Kenyan President Uhuru Kenyatta approved a data protection law which complies with European Union legal standards as it looks to bolster investment in its information technology sector.

The East African nation has attracted foreign firms with innovations such as Safaricom’s M-Pesa mobile money services, but the lack of safeguards in handling personal data has held it back from its full potential, officials say.

“Kenya has joined the global community in terms of data protection standards,” Joe Mucheru, minister for information, technology and communication, told Reuters. The new law sets out restrictions on how personally identifiable data obtained by firms and government entities can be handled, stored and shared, the government said.

Mucheru said it complies with the EU’s General Data Protection Regulation which came into effect in May 2018 and said an independent office will investigate data infringements.

Companies such as Kenya Airways and tourist hotels will have to comply when handling personal data from clients, Mucheru said, as will phone-based lenders such as Safaricom, which amasses personal data through services offered jointly with local banks.
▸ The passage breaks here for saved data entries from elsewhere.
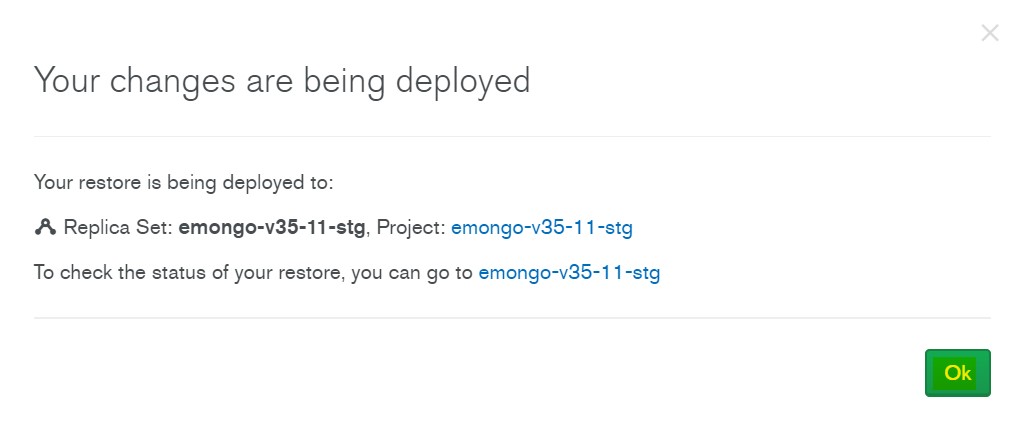Viewport: 1027px width, 435px height.
Task: Click 'To check the status of your restore' text
Action: (188, 272)
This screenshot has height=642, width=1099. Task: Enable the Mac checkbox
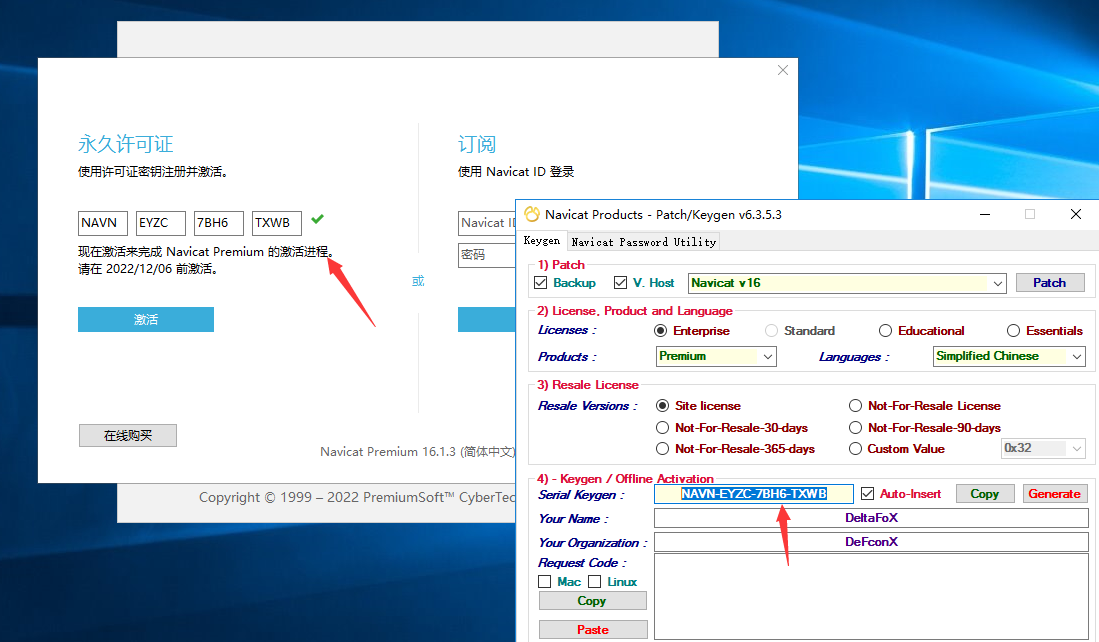pos(545,582)
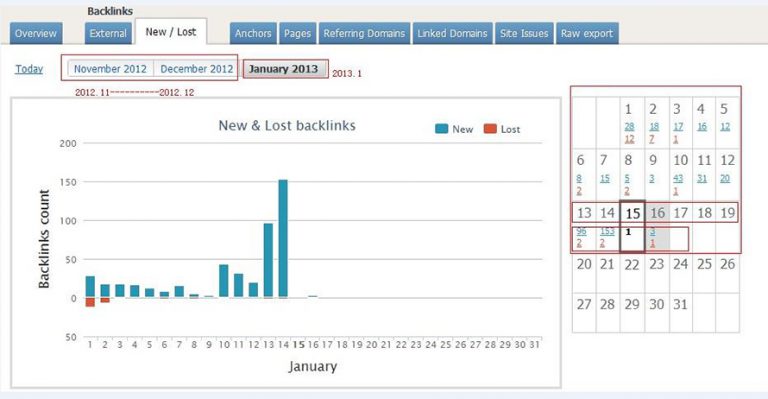768x399 pixels.
Task: Open the Raw export tab
Action: 587,33
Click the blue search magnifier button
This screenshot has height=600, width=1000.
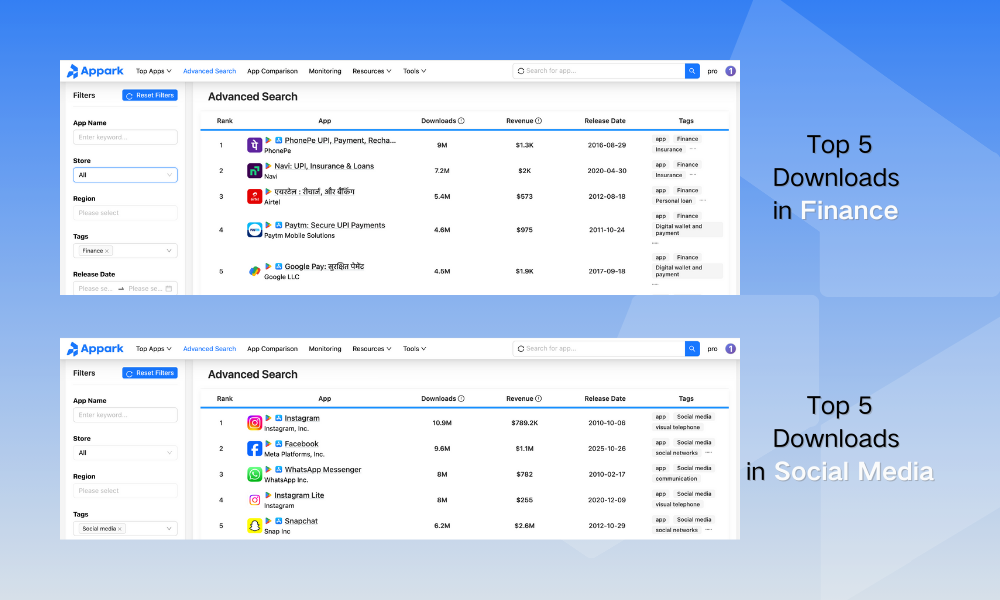[691, 71]
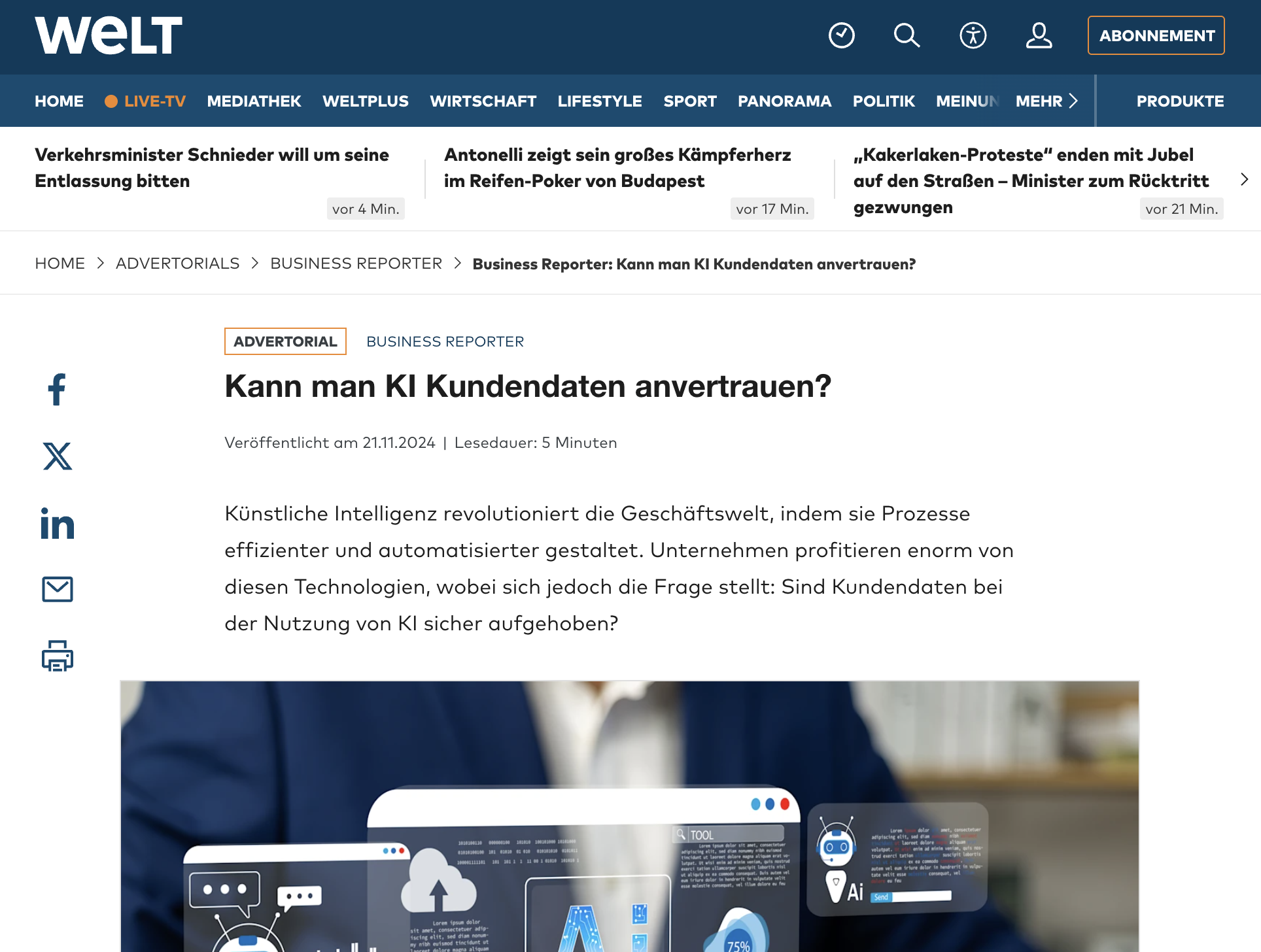Click the ABONNEMENT button
This screenshot has height=952, width=1261.
click(x=1156, y=35)
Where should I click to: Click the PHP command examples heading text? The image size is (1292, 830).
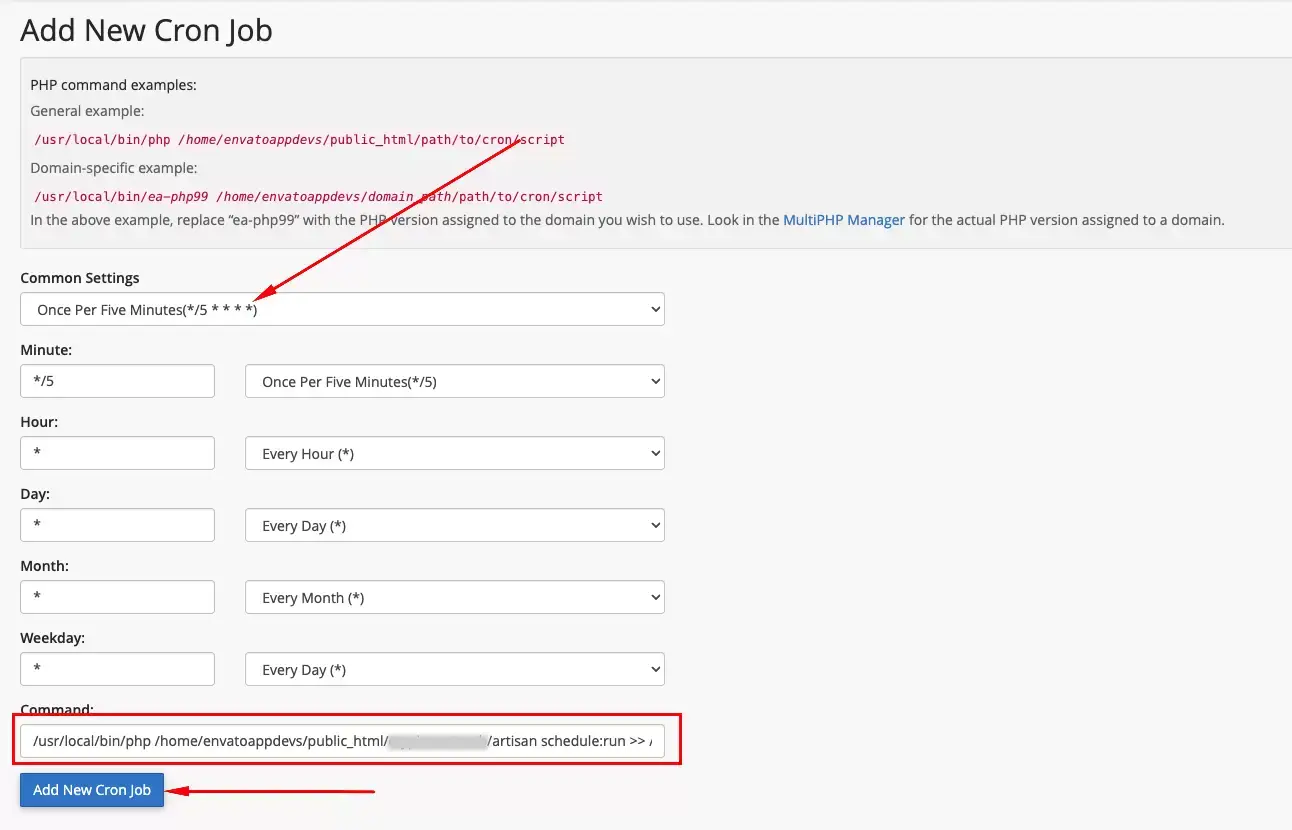tap(113, 85)
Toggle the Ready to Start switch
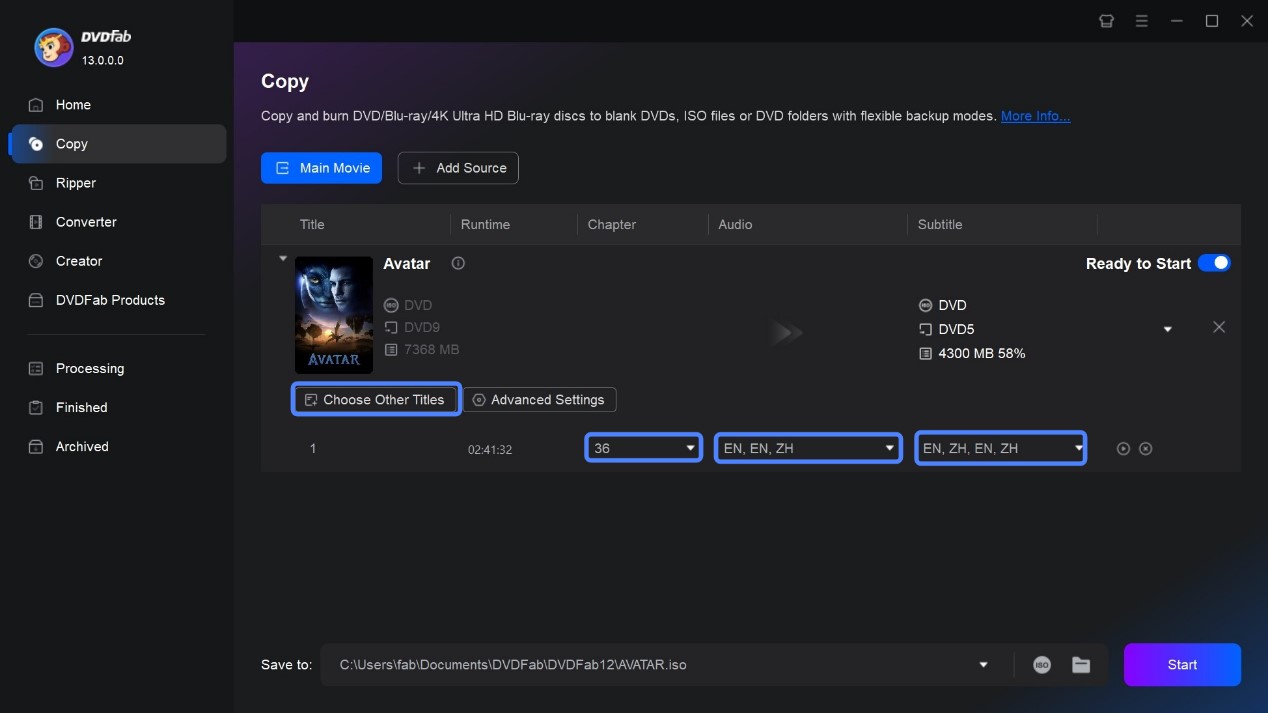 click(x=1214, y=263)
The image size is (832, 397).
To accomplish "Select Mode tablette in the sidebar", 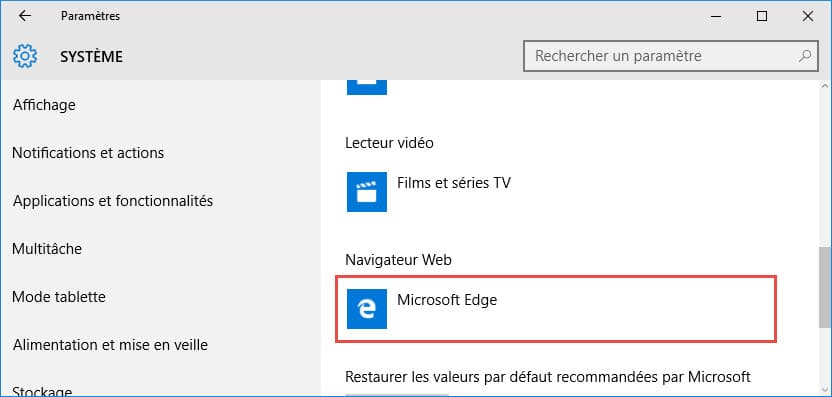I will click(x=59, y=297).
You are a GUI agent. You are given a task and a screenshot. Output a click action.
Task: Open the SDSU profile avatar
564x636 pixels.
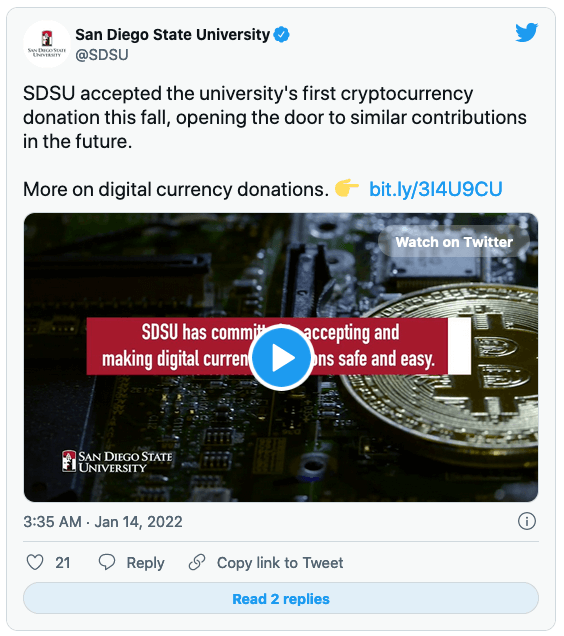[47, 44]
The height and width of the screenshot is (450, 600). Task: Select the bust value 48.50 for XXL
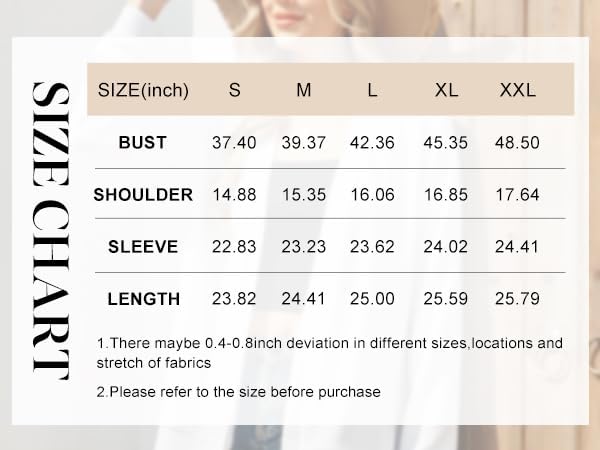tap(517, 143)

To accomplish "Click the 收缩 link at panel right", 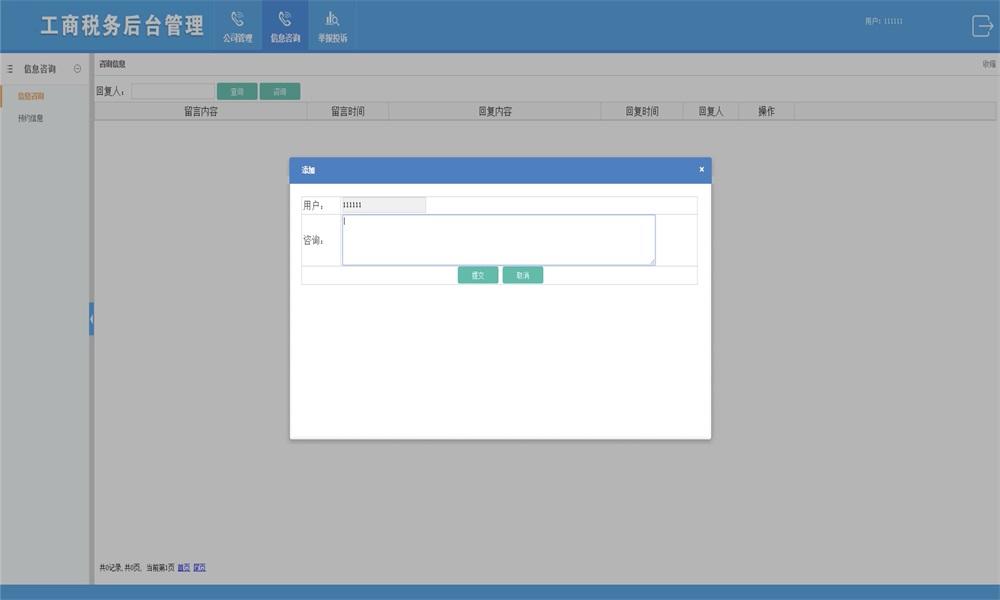I will (988, 64).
Amazon Web Services, part of the Amazon group, said that  it will set up part of its cloud infrastructure in Kenya, adding it was encouraged by the new law. It did not give a value for the new investment. Teresa Carlson, vice president of Amazon Web Services, said the new law paves the way for the company’s investment in Nairobi, according to a government news release. Those violating the law face a maximum fine of 3 million shillings ($29,283) or two years in jail, a copy of the law seen by Reuters showed.